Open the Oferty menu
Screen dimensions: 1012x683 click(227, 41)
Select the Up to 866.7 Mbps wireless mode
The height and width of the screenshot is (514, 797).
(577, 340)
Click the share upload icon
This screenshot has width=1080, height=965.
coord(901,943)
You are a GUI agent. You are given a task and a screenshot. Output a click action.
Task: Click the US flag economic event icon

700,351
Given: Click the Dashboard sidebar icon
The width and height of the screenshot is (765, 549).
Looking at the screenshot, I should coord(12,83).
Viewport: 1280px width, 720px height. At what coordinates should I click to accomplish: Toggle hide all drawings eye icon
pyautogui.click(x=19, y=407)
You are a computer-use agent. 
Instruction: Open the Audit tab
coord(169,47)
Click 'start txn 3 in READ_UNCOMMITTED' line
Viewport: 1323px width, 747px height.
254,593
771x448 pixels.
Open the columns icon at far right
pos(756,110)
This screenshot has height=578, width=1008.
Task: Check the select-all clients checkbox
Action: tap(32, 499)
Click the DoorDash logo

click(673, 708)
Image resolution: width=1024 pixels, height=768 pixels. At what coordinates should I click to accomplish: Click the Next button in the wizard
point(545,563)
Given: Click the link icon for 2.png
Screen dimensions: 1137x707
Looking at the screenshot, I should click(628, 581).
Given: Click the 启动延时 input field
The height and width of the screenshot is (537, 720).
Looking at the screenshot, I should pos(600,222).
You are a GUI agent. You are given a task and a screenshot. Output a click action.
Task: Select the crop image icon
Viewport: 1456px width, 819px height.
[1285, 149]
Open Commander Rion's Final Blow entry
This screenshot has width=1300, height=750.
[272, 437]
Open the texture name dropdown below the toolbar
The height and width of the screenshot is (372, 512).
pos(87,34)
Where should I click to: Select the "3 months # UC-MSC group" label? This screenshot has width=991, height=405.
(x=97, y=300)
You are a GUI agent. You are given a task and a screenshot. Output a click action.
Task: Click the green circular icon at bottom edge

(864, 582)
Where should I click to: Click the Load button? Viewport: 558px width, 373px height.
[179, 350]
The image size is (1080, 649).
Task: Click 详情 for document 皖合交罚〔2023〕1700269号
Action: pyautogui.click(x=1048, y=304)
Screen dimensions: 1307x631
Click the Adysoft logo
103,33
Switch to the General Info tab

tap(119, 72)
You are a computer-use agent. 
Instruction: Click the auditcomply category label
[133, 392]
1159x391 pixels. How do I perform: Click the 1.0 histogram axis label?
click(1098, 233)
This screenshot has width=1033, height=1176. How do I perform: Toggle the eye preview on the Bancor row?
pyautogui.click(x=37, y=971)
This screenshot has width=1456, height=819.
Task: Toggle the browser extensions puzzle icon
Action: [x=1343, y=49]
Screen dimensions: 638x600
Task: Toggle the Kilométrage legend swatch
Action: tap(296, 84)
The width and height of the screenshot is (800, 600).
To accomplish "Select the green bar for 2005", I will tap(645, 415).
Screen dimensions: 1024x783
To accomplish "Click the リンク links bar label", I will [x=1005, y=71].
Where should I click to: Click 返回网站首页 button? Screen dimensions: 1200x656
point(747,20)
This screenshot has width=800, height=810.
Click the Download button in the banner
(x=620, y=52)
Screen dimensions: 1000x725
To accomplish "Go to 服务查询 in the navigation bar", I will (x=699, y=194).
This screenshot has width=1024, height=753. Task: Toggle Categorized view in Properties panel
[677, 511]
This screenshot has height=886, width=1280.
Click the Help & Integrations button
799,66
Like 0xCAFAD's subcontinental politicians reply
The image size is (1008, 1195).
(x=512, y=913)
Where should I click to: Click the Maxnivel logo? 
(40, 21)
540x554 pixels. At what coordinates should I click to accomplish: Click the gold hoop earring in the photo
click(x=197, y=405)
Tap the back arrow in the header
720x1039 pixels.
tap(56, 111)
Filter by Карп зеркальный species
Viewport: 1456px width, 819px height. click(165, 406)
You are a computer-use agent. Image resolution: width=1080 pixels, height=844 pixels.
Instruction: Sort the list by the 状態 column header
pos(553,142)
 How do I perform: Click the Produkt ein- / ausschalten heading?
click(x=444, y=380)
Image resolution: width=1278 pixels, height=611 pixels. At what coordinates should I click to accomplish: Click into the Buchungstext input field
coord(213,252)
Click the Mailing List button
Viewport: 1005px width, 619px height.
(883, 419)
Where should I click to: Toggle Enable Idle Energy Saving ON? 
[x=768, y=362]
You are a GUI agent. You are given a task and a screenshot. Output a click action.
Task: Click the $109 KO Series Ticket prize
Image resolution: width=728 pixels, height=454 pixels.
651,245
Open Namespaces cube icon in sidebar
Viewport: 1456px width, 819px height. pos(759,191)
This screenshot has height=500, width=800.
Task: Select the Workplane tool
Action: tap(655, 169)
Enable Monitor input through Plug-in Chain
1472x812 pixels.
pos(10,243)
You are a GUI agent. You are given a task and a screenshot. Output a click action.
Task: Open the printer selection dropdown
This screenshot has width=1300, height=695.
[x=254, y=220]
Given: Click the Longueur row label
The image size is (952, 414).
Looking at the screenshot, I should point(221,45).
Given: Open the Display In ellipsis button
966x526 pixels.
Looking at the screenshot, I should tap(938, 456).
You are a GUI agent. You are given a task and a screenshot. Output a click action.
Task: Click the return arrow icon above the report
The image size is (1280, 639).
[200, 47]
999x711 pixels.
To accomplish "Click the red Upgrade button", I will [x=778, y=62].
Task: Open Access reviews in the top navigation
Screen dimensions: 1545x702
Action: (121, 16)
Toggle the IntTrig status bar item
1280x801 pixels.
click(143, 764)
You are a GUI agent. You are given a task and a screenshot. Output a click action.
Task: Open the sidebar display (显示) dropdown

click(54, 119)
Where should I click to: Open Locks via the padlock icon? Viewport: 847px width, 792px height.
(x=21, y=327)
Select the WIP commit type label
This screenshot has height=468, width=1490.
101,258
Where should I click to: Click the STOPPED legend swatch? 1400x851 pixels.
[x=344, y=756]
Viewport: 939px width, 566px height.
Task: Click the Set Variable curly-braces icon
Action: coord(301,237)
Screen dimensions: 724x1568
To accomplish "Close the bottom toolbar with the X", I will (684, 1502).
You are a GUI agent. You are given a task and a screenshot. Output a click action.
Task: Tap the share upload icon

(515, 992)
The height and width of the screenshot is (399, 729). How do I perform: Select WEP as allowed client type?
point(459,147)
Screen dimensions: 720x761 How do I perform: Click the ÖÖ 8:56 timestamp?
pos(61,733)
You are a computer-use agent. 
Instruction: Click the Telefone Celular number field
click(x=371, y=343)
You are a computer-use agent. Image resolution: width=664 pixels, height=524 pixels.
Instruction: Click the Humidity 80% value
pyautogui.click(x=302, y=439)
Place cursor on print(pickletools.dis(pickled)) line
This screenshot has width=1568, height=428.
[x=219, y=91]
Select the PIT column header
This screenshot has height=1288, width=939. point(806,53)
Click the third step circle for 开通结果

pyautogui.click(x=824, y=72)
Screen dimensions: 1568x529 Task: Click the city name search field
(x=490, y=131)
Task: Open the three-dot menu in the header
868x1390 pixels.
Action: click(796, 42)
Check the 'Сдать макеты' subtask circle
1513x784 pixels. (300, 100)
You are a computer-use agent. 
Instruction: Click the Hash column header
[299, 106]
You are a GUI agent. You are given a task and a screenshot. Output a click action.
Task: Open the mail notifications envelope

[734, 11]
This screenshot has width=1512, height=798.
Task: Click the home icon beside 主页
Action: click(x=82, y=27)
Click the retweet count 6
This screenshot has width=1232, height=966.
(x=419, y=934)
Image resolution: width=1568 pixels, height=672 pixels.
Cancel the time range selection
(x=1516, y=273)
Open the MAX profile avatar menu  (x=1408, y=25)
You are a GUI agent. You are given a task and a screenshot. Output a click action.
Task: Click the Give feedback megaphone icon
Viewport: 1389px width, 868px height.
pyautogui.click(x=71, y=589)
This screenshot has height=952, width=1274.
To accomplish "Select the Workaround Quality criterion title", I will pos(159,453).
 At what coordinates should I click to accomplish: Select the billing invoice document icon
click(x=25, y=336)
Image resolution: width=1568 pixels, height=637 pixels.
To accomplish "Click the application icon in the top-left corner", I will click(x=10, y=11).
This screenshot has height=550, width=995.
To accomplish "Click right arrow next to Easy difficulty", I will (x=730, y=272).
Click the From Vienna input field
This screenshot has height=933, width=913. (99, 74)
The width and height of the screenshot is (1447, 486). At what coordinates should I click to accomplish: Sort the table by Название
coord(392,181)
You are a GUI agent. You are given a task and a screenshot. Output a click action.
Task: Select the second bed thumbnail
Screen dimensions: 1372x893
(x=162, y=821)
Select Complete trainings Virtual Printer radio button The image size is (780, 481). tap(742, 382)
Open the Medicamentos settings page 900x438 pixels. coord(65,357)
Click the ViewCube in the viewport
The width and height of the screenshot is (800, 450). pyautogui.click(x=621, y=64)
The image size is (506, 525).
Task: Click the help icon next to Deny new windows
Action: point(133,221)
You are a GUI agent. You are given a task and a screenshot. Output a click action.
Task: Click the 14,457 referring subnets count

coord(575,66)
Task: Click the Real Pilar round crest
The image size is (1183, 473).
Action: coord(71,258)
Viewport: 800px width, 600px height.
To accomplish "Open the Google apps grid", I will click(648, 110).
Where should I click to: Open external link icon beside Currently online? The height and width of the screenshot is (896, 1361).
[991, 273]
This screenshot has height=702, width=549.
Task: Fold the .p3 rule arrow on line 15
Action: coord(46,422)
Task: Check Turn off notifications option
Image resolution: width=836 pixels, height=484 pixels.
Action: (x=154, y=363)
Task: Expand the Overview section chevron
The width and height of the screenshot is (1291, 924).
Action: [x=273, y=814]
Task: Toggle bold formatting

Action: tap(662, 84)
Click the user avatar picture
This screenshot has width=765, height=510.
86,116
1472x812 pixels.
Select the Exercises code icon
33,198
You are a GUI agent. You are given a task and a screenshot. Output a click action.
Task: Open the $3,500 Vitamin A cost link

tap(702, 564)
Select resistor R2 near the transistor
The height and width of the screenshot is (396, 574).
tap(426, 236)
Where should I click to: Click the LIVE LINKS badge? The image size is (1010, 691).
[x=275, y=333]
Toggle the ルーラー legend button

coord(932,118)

--- WHAT IS REQUIRED ---
Wherever the string "navigation" turns up in the material, copy the whole line.

--- ANSWER SPACE ---
To accomplish "Go to 服务查询 in the navigation bar", I will (x=699, y=194).
Task: Open Access reviews in the top navigation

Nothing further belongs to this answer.